The final reason Wayne Hsiung outllines in this blog on disruption relates to the empowered networks that are created in the process:

“As social animals, we humans are heavily influenced by the behavior of our peers. And this as true of activists as it is of other people. So when we see a movement comprised entirely of passive action, we become passive ourselves. When we have a movement that socializes its adherents to “not make too much of a fuss about this,” then we will be inclined towards complying with the social norms of the day… Going into stores, rather than merely standing outside, is a way for us to send a jolt of electricity through our own movement. So many individual activists have shared with me the empowering effects of demonstrating in places where they had previously been scared to demonstrate, of speaking in places where they had been previously been scared to speak. And there have been powerful empirical demonstrations of this effect, even for viewpoints and movements that have little substance behind them, e.g. the Tea Party.  Speaking loudly and proudly in defiance of social convention, it turns out, inspires others to do the same.
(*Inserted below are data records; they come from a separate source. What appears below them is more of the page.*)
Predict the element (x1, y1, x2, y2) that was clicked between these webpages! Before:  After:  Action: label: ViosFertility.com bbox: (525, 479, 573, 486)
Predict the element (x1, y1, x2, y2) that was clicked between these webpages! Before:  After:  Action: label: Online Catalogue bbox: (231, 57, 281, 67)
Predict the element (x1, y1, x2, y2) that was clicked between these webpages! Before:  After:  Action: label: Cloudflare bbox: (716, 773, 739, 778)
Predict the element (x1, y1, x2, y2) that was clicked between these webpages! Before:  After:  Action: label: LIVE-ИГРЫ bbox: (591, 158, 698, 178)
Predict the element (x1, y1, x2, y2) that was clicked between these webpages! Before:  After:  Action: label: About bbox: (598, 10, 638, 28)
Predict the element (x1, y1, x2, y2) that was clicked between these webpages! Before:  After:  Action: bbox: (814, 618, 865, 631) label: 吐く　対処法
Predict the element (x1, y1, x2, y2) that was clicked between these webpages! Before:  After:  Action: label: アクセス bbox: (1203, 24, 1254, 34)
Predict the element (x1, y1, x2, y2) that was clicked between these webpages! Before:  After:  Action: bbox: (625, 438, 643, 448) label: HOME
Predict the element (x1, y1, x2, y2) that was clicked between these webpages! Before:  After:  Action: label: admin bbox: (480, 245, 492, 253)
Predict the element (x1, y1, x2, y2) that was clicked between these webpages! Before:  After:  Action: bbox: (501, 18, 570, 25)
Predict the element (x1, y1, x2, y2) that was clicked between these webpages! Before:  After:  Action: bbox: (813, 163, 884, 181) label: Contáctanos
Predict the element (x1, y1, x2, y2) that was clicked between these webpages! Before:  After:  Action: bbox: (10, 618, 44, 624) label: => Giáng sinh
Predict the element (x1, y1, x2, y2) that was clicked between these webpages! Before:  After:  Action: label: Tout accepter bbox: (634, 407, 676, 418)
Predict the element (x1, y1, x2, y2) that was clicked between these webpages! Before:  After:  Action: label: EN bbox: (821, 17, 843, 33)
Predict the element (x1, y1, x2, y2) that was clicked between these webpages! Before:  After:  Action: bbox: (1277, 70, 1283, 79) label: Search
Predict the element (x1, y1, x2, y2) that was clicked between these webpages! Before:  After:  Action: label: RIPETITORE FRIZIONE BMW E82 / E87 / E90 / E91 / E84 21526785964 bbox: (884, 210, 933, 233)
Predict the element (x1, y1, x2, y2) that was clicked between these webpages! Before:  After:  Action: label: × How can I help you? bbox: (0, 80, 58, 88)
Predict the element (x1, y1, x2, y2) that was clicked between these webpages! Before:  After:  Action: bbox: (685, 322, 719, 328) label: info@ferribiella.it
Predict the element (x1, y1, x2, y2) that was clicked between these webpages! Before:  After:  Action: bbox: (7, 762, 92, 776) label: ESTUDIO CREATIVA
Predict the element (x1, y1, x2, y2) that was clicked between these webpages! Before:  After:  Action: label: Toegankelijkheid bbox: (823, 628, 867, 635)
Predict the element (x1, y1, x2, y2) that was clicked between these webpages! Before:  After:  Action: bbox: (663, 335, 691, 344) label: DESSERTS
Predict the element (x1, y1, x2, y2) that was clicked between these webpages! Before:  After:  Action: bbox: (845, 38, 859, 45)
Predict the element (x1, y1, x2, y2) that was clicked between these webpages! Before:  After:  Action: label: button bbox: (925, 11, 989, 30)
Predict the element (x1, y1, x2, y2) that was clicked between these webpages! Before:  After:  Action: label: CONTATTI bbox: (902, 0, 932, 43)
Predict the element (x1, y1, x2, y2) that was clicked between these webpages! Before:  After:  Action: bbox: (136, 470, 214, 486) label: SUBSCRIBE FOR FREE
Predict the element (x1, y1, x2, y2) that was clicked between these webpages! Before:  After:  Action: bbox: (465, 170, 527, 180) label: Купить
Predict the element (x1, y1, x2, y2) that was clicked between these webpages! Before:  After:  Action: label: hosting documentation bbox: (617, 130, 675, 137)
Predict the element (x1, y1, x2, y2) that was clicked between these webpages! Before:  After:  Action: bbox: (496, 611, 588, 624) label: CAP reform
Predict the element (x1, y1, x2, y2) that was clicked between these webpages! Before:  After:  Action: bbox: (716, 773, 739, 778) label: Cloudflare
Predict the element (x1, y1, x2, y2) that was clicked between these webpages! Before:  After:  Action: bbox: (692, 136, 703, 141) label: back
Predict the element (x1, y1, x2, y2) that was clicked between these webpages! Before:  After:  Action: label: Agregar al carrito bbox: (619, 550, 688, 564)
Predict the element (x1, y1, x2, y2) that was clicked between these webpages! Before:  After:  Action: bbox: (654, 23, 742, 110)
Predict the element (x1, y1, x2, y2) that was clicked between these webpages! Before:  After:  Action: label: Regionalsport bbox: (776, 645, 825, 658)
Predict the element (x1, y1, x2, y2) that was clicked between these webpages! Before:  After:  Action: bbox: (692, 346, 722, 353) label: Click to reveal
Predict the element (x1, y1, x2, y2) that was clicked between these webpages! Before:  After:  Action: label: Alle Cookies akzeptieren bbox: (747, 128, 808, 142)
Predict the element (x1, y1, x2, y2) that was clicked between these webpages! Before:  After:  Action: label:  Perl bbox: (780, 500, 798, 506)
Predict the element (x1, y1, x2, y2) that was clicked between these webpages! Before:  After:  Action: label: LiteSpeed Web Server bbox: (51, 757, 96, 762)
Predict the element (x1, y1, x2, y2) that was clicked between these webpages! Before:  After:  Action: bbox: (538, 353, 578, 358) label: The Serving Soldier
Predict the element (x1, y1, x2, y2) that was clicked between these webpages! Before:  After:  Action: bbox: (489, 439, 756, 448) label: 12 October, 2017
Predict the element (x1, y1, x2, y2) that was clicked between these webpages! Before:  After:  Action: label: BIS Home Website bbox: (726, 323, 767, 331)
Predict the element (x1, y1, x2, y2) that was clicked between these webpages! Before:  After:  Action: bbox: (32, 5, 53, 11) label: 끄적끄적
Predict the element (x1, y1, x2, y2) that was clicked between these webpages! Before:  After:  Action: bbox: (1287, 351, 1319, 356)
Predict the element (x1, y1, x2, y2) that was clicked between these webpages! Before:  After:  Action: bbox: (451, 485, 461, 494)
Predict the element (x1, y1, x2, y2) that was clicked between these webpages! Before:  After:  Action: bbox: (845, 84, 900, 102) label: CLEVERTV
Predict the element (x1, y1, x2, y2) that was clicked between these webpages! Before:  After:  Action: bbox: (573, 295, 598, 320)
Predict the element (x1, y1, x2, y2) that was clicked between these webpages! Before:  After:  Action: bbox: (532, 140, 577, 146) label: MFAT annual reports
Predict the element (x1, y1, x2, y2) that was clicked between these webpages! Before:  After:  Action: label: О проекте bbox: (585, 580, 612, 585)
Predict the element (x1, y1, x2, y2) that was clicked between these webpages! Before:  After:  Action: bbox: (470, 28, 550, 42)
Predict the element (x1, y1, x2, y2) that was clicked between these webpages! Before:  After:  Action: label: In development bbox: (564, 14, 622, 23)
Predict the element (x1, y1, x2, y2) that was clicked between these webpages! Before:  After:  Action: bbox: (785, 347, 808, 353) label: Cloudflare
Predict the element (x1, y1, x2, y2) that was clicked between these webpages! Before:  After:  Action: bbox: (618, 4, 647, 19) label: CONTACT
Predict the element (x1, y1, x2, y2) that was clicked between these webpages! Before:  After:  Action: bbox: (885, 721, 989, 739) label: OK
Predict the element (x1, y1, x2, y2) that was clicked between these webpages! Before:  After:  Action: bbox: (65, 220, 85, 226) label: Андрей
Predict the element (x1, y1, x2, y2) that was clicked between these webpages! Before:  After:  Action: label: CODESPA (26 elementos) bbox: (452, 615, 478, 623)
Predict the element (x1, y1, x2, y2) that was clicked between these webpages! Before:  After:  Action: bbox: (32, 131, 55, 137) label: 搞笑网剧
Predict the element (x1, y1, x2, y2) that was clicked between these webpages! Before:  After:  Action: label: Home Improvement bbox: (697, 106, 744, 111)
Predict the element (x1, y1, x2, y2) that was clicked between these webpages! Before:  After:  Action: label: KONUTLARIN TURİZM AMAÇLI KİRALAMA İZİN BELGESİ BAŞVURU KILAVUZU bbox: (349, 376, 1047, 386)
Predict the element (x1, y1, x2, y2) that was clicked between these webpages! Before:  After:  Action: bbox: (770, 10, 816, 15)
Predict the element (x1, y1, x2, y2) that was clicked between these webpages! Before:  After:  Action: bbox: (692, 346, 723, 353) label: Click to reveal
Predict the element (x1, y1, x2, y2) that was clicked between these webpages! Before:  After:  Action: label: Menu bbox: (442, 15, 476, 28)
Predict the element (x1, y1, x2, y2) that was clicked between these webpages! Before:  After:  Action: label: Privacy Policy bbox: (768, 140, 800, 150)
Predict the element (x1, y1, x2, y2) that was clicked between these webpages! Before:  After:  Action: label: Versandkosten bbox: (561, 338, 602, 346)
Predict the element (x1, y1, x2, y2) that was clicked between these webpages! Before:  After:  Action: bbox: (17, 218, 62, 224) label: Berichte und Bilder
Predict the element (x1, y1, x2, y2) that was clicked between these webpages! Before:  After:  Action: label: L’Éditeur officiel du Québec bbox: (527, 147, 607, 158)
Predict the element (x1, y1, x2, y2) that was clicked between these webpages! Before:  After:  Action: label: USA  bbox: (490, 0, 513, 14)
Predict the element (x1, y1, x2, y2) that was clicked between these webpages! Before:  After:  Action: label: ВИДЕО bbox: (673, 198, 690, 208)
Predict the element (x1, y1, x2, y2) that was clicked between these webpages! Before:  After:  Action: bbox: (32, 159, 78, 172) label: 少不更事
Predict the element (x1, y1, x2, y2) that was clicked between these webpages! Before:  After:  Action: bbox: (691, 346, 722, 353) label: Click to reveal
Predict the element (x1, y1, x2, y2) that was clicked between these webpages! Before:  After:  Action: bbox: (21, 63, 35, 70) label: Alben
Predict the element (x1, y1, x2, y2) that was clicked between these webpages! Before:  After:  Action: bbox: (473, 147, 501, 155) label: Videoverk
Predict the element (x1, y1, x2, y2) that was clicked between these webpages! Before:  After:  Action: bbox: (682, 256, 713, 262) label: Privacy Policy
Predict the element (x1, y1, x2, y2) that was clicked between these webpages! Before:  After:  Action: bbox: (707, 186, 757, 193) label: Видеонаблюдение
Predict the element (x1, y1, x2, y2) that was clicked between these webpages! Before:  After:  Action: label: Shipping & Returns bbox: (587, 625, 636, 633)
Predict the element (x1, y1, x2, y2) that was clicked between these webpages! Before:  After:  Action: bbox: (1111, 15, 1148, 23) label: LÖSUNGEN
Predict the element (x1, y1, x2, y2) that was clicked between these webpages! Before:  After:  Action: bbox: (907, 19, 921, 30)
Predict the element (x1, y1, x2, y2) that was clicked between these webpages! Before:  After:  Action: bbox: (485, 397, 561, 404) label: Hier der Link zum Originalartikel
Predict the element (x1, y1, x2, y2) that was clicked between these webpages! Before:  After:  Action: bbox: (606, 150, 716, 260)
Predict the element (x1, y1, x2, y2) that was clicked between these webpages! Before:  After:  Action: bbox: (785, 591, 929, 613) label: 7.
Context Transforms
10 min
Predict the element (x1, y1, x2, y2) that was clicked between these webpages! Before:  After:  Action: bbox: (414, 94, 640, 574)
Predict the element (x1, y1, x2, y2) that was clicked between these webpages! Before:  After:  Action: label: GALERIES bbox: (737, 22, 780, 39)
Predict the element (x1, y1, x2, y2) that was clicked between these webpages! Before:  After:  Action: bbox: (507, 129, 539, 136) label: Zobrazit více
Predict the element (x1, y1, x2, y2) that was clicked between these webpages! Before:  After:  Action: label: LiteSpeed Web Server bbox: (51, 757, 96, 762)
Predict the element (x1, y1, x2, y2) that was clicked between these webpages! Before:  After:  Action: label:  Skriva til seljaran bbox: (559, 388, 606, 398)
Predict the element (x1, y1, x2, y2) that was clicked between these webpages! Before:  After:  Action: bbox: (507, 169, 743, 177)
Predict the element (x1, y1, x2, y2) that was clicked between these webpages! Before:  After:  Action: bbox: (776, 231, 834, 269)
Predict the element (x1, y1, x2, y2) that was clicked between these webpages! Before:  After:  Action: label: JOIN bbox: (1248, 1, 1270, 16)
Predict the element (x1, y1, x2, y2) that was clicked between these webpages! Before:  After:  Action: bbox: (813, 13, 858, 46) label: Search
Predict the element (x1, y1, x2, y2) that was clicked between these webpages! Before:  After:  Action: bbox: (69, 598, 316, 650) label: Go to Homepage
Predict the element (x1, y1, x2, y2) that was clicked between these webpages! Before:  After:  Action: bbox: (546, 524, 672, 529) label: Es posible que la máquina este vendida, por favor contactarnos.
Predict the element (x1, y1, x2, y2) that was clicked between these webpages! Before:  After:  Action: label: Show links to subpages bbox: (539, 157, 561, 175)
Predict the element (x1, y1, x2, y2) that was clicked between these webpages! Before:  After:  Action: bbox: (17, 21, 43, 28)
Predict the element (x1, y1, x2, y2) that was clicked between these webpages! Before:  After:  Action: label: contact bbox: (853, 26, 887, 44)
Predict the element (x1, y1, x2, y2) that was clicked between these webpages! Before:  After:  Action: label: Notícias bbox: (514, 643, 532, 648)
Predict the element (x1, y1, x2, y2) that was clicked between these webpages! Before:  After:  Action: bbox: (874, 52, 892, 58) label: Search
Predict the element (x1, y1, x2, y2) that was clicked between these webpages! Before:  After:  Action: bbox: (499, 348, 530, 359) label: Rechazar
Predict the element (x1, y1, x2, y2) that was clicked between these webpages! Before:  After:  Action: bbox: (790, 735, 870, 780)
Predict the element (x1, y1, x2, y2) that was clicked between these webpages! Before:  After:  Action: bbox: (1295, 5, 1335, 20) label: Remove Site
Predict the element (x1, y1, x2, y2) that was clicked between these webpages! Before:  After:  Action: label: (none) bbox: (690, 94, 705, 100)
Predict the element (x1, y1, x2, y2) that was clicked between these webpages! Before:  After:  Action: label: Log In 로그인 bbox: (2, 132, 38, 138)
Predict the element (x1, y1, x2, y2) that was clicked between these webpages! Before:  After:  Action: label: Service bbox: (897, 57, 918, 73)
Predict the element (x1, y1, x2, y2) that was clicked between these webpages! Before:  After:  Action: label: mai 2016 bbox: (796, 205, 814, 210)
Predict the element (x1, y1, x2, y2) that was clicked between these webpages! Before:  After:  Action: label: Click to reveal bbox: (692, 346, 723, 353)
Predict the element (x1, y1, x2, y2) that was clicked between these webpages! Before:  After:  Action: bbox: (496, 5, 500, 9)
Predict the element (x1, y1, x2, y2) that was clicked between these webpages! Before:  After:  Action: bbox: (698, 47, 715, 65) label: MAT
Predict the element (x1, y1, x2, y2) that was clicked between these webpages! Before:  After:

And that, perhaps more than anything else, is why we encourage our activists to step outside of their comfort zones,  past the boundaries of tradition and the table fellowship, and into the stores that our selling the dead bodies of our friends.”

In the blog entry I have summarized above, Wayne Hsiung explains that while bringing the message inside places of violence is indeed disruptive to the business and the individuals breaking bread inside, it is through this “morally disruptive” act that changed is sparked. More than a restuarant, what’s being disrupted in a social conception and deeply-held values. Wayne Hsiung argues that disrupting people’s routines gets them to think in a new way about animals, and from picking up the social cues of outrage from others, to even join the movement themselves.